The Omeka system is currently in private beta testing, but it sounds like it will be enormously useful – and I’m thinking especially for archaeologists, with their collections gathering dust in various warehouses. Soon there will be no excuse not to have all excavation materials available, online, for others’ restudy…?
Omeka provides museums new way to exhibit collections; develop and re-purpose content; and engage the public in building communities around objects. It is designed with non-IT specialists in mind, allowing users to focus on content rather than programming.
Omeka comes loaded with the following features:
- Free, open source web publishing system with simple installation
- Standards-based structure and design that is fully accessible and interoperable
- Professional-looking exhibit sites that showcase collections without hiring outside designers
- Plug-ins for geolocation, bi-lingual sites, and a host of other possibilities
- Theme-switching for changing the look and feel of an exhibit in a few clicks
- Web 2.0 Technologies, including:
- Tagging: Allow users to add keywords to items in a collection or exhibit
- Blogging: Keep in touch with users through timely postings about collections and events
- Syndicating: Update your users about your content with RSS feeds
An example project is ‘The Object of History‘:
“The Object of History is a cooperative project between the Smithsonian’s National Museum of American History and George Mason University’s Center for History and New Media. The project was conceived of in an effort to find a low cost way for students and teacher of U.S. History to have access to the museum’s collections and the expertise of the curators. As a result the materials on the site are designed to improve students’ content knowledge of standard topics in U.S. History and to improve their ability to understand material culture objects as types of historical evidence.”

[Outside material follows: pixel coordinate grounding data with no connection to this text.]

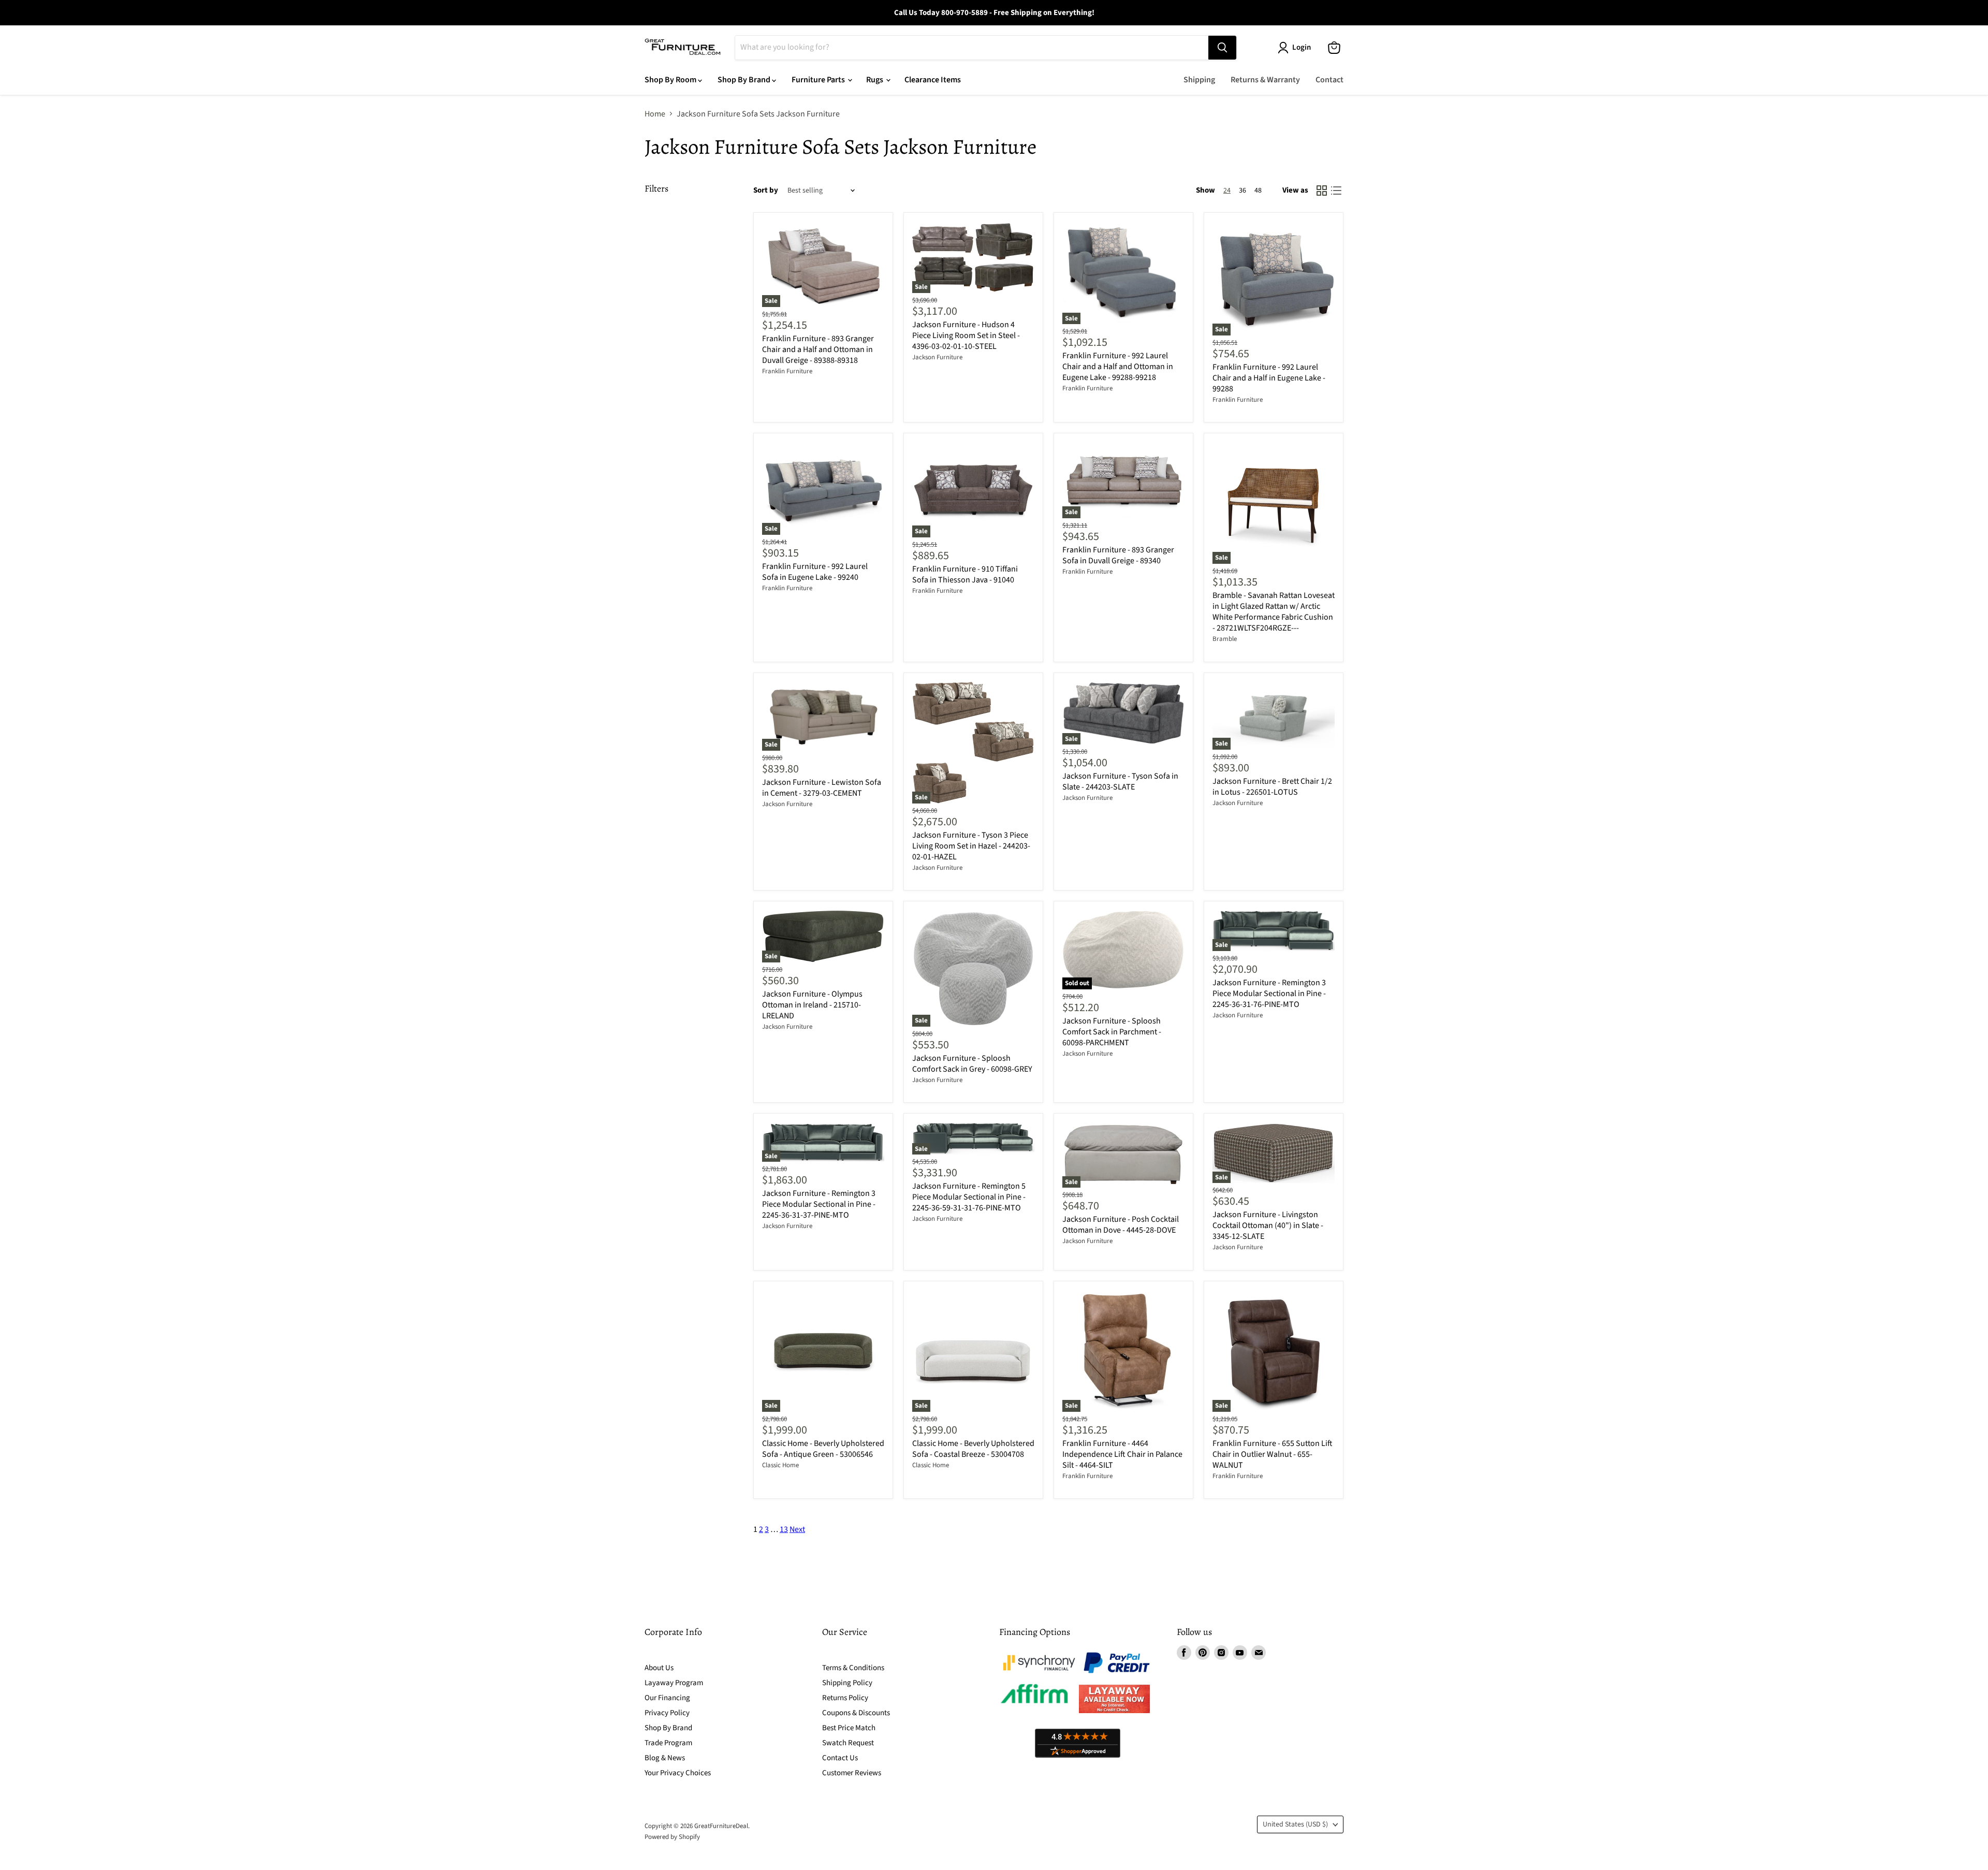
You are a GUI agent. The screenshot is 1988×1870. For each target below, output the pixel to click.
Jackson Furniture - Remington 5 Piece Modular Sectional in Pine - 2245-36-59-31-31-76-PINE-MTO (969, 1197)
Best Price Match (848, 1727)
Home (655, 114)
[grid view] (1321, 190)
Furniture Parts (819, 79)
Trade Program (668, 1742)
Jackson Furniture (937, 357)
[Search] (1222, 48)
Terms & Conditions (853, 1667)
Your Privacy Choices (678, 1772)
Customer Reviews (851, 1772)
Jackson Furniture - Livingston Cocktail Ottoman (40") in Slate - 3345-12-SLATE (1267, 1225)
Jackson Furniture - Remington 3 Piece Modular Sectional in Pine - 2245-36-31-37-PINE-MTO (818, 1204)
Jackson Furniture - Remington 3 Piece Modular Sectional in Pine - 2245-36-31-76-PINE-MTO (1269, 993)
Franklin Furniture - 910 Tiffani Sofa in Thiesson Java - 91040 (965, 574)
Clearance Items (932, 79)
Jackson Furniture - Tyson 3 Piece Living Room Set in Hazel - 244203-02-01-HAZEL (971, 846)
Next (797, 1529)
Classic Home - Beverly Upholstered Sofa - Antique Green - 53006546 (823, 1449)
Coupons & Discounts (856, 1712)
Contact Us (840, 1757)
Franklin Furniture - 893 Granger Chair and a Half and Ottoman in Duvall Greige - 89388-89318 (818, 349)
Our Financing (667, 1697)
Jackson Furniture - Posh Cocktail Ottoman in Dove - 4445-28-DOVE (1120, 1225)
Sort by (765, 190)
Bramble (1224, 639)
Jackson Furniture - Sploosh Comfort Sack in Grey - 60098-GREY (972, 1064)
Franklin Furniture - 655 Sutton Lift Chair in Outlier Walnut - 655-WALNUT (1272, 1454)
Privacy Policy (667, 1712)
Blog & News (665, 1757)
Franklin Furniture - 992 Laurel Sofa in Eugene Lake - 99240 (815, 572)
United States (1295, 1824)
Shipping (1199, 79)
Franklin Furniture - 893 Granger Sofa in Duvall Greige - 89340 (1118, 555)
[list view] (1336, 190)
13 (784, 1529)
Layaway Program (674, 1682)
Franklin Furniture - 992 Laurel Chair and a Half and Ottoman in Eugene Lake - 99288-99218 (1117, 366)
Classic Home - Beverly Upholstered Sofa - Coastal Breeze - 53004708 (973, 1449)
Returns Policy (845, 1697)
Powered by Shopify (672, 1837)
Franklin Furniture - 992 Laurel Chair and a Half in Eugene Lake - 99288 (1268, 378)
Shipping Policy (847, 1682)
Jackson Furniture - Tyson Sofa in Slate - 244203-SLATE (1120, 781)
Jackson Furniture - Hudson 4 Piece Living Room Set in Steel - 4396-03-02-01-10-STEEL (966, 335)
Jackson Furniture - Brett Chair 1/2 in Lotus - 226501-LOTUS (1272, 787)
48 (1258, 190)
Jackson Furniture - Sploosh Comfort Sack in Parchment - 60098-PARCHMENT (1111, 1031)
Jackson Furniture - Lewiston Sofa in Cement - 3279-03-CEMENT (821, 788)
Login (1301, 47)
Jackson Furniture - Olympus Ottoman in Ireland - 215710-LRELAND (812, 1004)
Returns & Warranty (1265, 79)
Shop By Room (671, 79)
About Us (659, 1667)
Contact (1329, 79)
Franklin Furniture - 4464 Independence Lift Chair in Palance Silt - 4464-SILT (1122, 1454)
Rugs (875, 79)
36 (1242, 190)
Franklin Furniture (787, 371)
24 (1227, 190)
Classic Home (780, 1465)
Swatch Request (848, 1742)
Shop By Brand (745, 79)
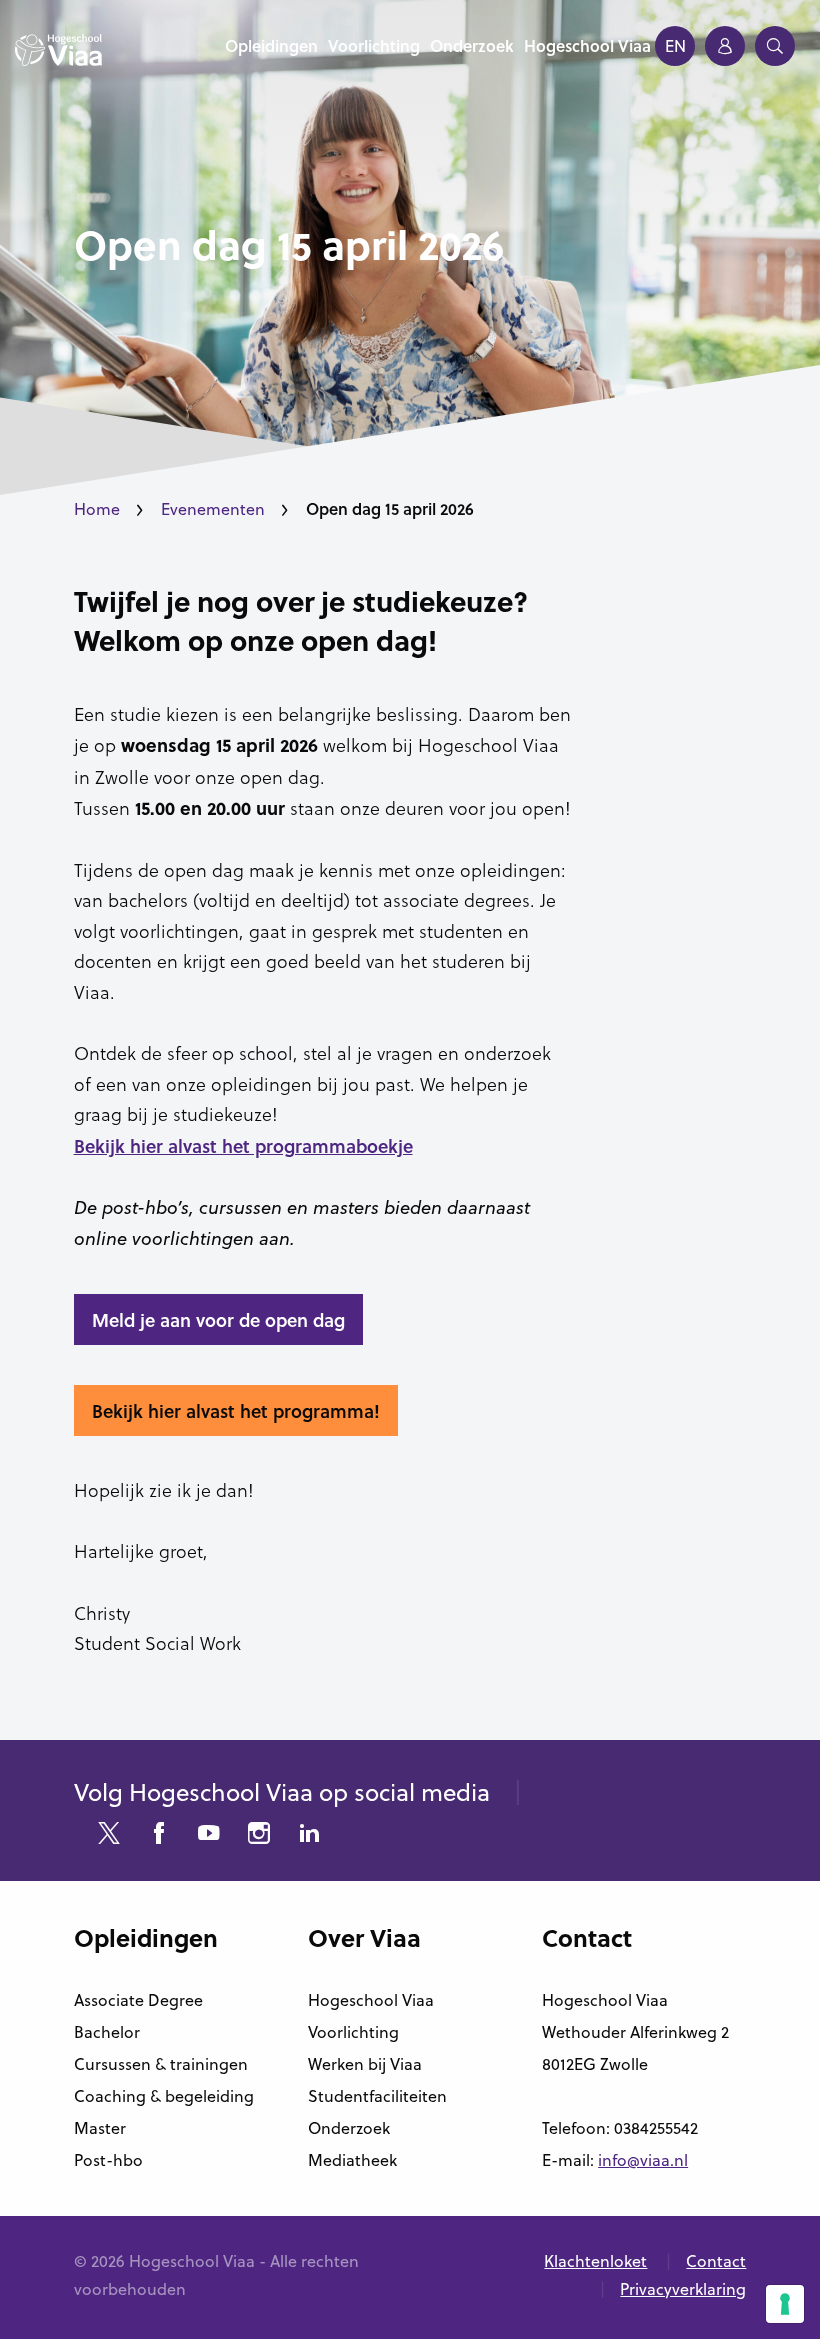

Some more reading of note for Digital historians, from the Center for History and New Media at George Mason University.
“Since 1994, the Center for History and New Media at George Mason University has used digital media and computer technology to democratize history—to incorporate multiple voices, reach diverse audiences, and encourage popular participation in presenting and preserving the past. We sponsor more than two dozen digital history projects and offer free tools and resources for historians.”